O Ministério Público do Estado de Alagoas (MP-AL) iniciou, nesta sexta-feira (27), uma operação para apurar um suposto esquema criminoso relacionado à realização de cirurgias ortopédicas financiadas pelo Estado, com base em decisões judiciais. A investigação aponta indícios de superfaturamento que podem chegar a R$ 10 milhões.
Segundo informações do MP-AL, advogados, profissionais da saúde e empresas estariam envolvidos nessa fraude. Além disso, foram encontradas evidências de irregularidades no fornecimento de órteses, próteses e materiais cirúrgicos.

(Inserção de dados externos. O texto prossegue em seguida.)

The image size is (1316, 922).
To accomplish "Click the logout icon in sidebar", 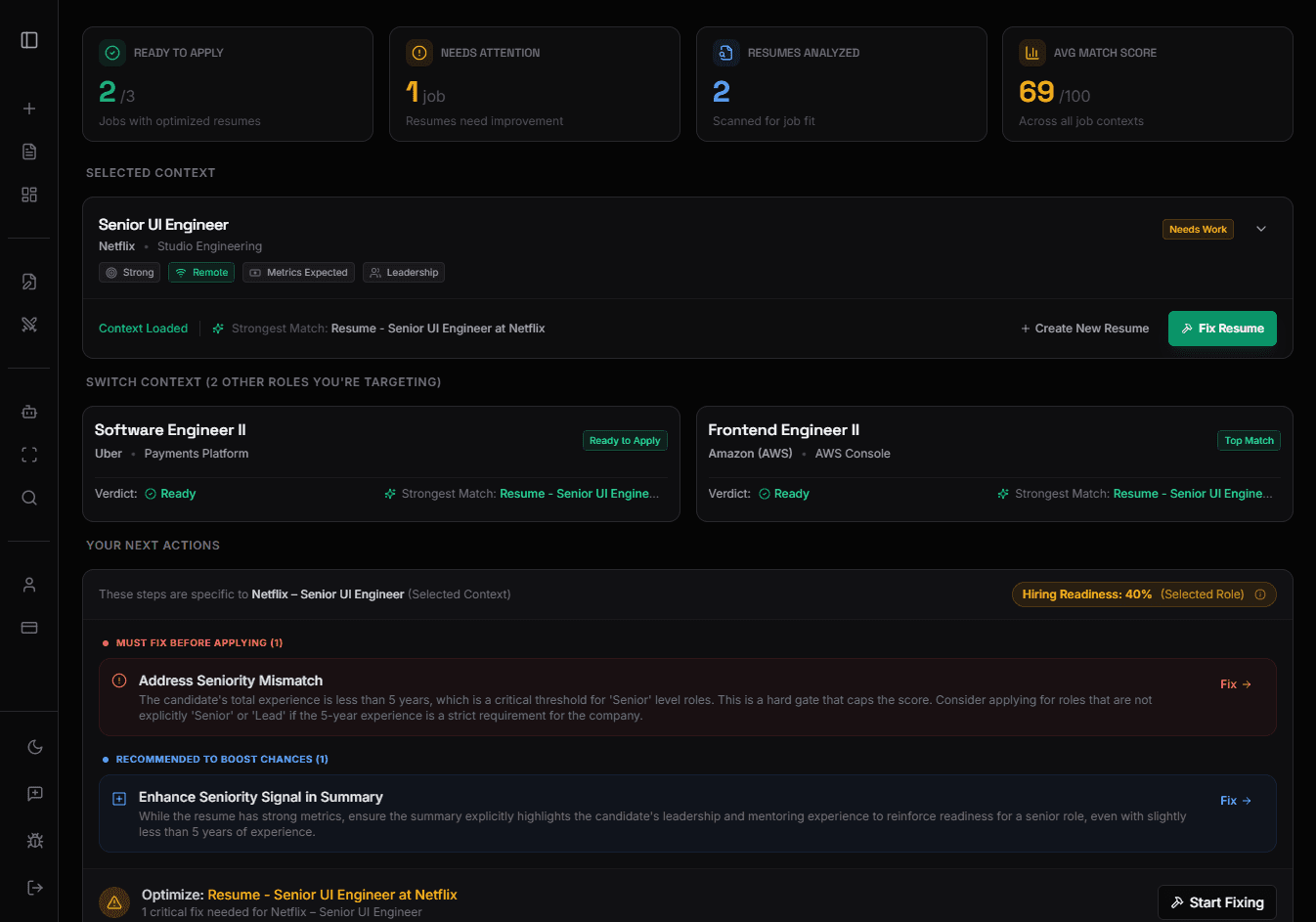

Neste momento, cerca de 50 prontuários médicos estão sob análise, com foco em cirurgias de tornozelo, joelho e coluna, todas custeadas por meio de ordens judiciais.
O Grupo de Atuação Especial de Combate às Organizações Criminosas (GAECO) do MP está executando, nesta fase inicial, três mandados de busca e apreensão em hospitais localizados em Maceió, cujos nomes não foram divulgados. Segundo o órgão, as irregularidades podem ser observadas desde o ano de 2023. A Operação Leito de Procusto visa coletar documentos, prontuários e registros administrativos que possam confirmar as irregularidades em procedimentos já pagos com recursos públicos, além de contribuir para o avanço das investigações.
As apurações foram iniciadas há cerca de um ano, após a Procuradoria-Geral do Estado (PGE) notar um aumento anômalo nos valores referentes a ações judiciais para cirurgias ortopédicas. Diante disso, o MP-AL começou a investigar a regularidade dos processos, os custos apresentados e os materiais utilizados nas cirurgias.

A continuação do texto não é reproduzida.